Terceiro volume do projeto “Canção em Canção”, “A Dança dos Contrários” é, antes de mais nada, o disco mais “raiz” dos que vieram à tona até agora na colossal obra de Josias Sobrinho. A começar pelo título, que elege os “contrários” – adversários no mundo do bumba-boi – como pesos e contrapesos da grande ópera popular que se desenrola nas dez faixas. O volume é um justo e vibrante tributo de Josias Sobrinho aos ritmos essenciais da cultura popular do Maranhão, como os quatro sotaques do bumba-boi – matraca/pandeirão, zabumba, orquestra e costa de mão, e o tambor de crioula, agregando também o baião, que por afinidade ganhou seu lugar na cultura musical maranhense. “A Dança dos Contrários” reúne dez poemas populares musicados, elaborados alguns solitariamente e outros em parcerias ricas com o compositor Túlio Borges, o cantor e compositor Zeca Baleiro, o poeta e compositor Salgado Maranhão, o radialista e compositor Gilberto Mineiro e o também compositor Samarone Jr.. Além da música e da poesia que encantam em cada faixa, “A Dança dos Contrários” poderia ser rigidamente classificado como um disco temático, dedicado à cultura popular. Mas vai muito, muito mesmo, além disso, e ganha qualidade e dimensão excepcionais, quase que se universalizando, na robusta e preciosa embalagem harmônica dada a cada faixa pelo genial Zé Américo, que com sua visão de maestro concebeu arranjos cheios, produziu uma magistral combinação de teclas (sanfona e piano), cordas (violão e viola) e sopros (metais e flauta), além, claro, de uma cuidadosa e eficiente percussão, dando personalidade forte a cada faixa. Nesse conjunto de elementos, Josias canta de maneira enfática, inclusive quando faz dueto com os músicos Cassiano e Lucas Sobrinho, seus filhos e talentosos herdeiros musicais, e Lobato, o consagrado amo e cantador do Boi de Morros, contando também com o discreto mas belo coro feito por Lenita Pinheiro e Kátia Espíndola.
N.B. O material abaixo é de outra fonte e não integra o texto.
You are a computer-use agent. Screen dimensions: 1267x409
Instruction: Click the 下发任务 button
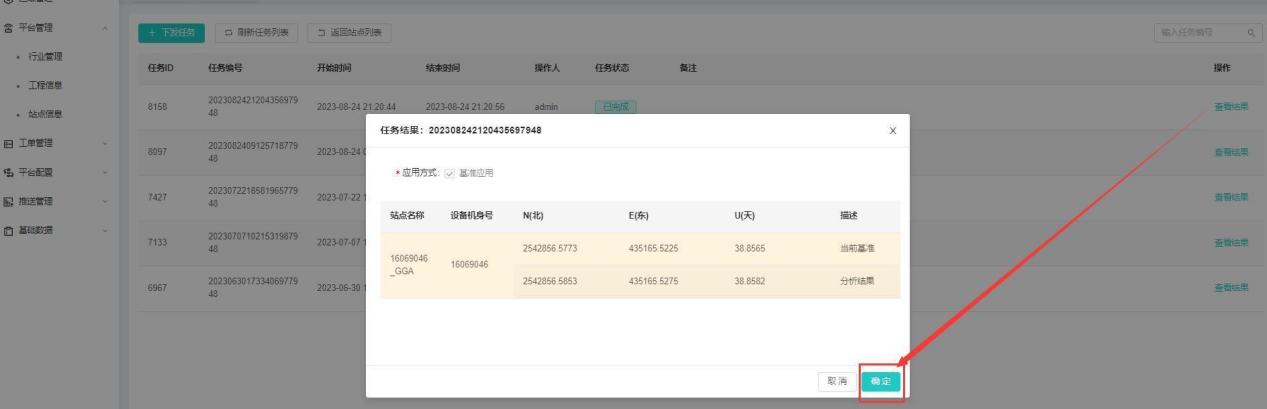(171, 33)
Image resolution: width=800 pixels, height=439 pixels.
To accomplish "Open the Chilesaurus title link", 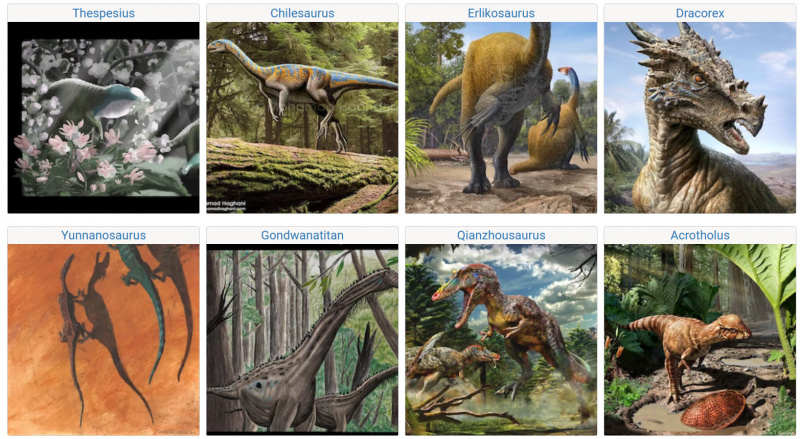I will point(302,13).
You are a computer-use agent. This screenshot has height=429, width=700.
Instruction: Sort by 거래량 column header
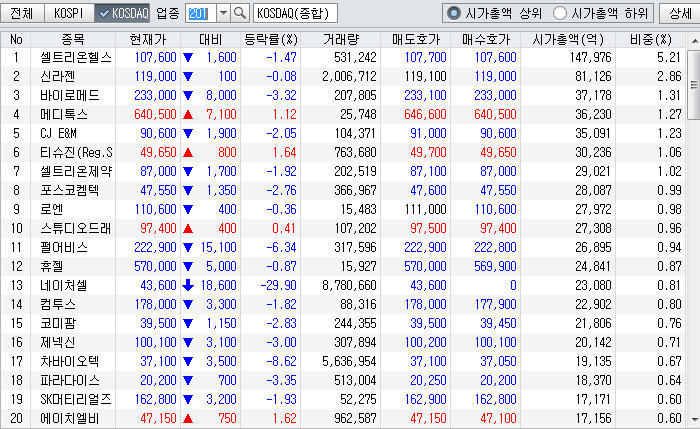[x=342, y=39]
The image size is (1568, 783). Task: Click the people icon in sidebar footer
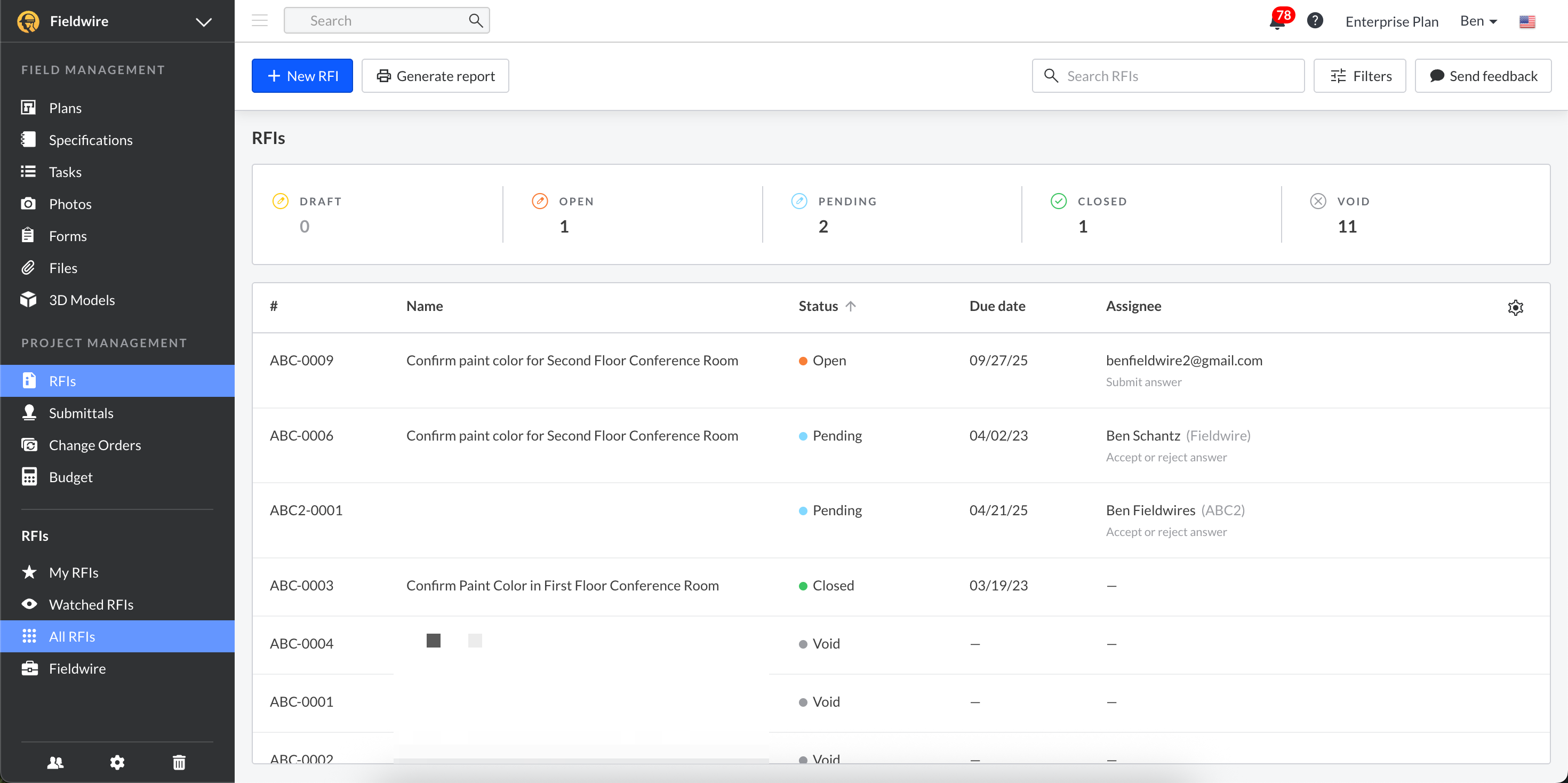click(55, 762)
“A Dança dos Contrários”, um baião que transmite força, exatamente por conta do nome, abre o disco, seguido pelo contagiante e intenso tambor (de crioula) “Eu vou viajar”. A terceira faixa é “Maracá de Ouro”, uma comovente homenagem aos amos de “batalhões pesados” da Ilha. Na sequência vem o tambor “Onde eu vou baiar baião”, que reverencia os tambozeiros ancestrais. “Mimo do Povo” é um tributo aos “batalhões” de sotaque de orquestra da região do Munim. “Primeiro Zabumba”, como outras, é uma bela e emocionante toada que se curva ao poderoso sotaque de zabumba de Guimarães. O baião “Remake” é um poema sobre um amor atrapalhado. “Boi da Imaginação” é uma referência ao auto do bumba-boi buscando na memória os mistérios de outros tempos. A toada de orquestra “Não há coração que aguente” é um poema forte sobre a crueza da realidade. E, finalmente, a toada “Oração”, um poema com preces a São Pedro e São João em favor de quem sofre. Um dos diferenciais desse disco é que Josias Sobrinho solta a voz como fez poucas vezes.
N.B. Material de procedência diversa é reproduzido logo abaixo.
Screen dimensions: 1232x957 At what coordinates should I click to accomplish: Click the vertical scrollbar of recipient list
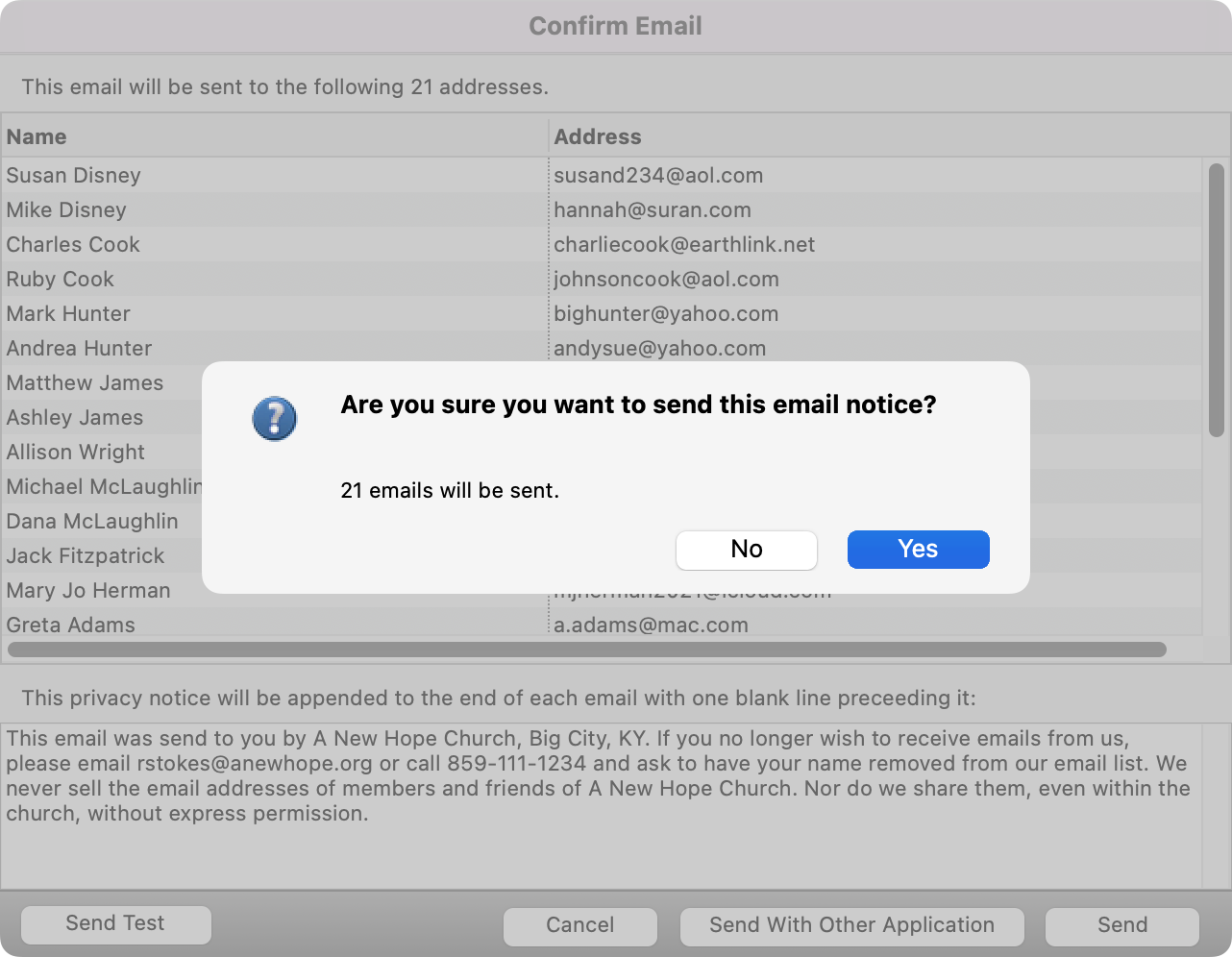click(x=1216, y=300)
Joia de abertura e ponto alto do disco que leva o mesmo nome, “Dança dos Contrários” é um baião “pesado” sobre a tensão entre os contrários, como acontece no bumba-boi, com a provocação e a resposta, às vezes dura, às vezes debochada. “Vê se volta e se não volta/Se não se esquece de mim/Eu sou só um passageiro cujo boi não brinca aqui”. E segue a provocação: “Pelos quartos onde passo/Nasce nos cantos bolor/Mais um pobre caco velho/Na casa do teu avô”. E amarra: “Faz só para os teus/ Deixa os outros pra lá/Tu tens pena dele/ Mas fica no teu lugar”. Versos ricos interpretados com a ênfase devida por Josias e os filhos músicos Cassiano e Lucas Sobrinho. O arranjo de Zé Américo é arrebatador, cheio, com sanfona, viola e flauta adornando o poema e trilhando soltas, mas em perfeita harmonia, conduzidas por uma percussão equilibrada de Marquinhos Carcará. Ao abrir o disco, esse baião canta avisando o que vem pela frente.
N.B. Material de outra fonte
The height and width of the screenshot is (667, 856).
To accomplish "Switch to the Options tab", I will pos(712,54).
“Eu vou viajar” é um tambor de crioula conhecido, mas que nesse disco ganha um espaço e um peso bem maiores. “Eu vou viajar/Vou tocar tambor no mar”. E continua avisando que a coreira está chamando porque o “tambor não pode esperar”. E depois de afirmar que no balanço do mar é pior que guariba, “Se pega, não quer largar”, o cantador dá um fecho preciso: “Eu hoje tô no sufoco/ Querendo ver para crer/ Quem tá comigo não abera/Se aberar vai sofrer”. Normalmente suave, Josias puxa pela voz nesse tambor, embalado pelo coro formado por Lenita Pinheiro e Kátia Spíndola, e pela percussão adequada de Marquinhos Carcará. O tambor se eleva com o belo arranjo de Zé Américo, que inclui uma forte participação de sopro competente de Bira do Trambone, pouco comum ao ritmo, e pelo suporte do violão simples, mas firme, de Israel Dantas.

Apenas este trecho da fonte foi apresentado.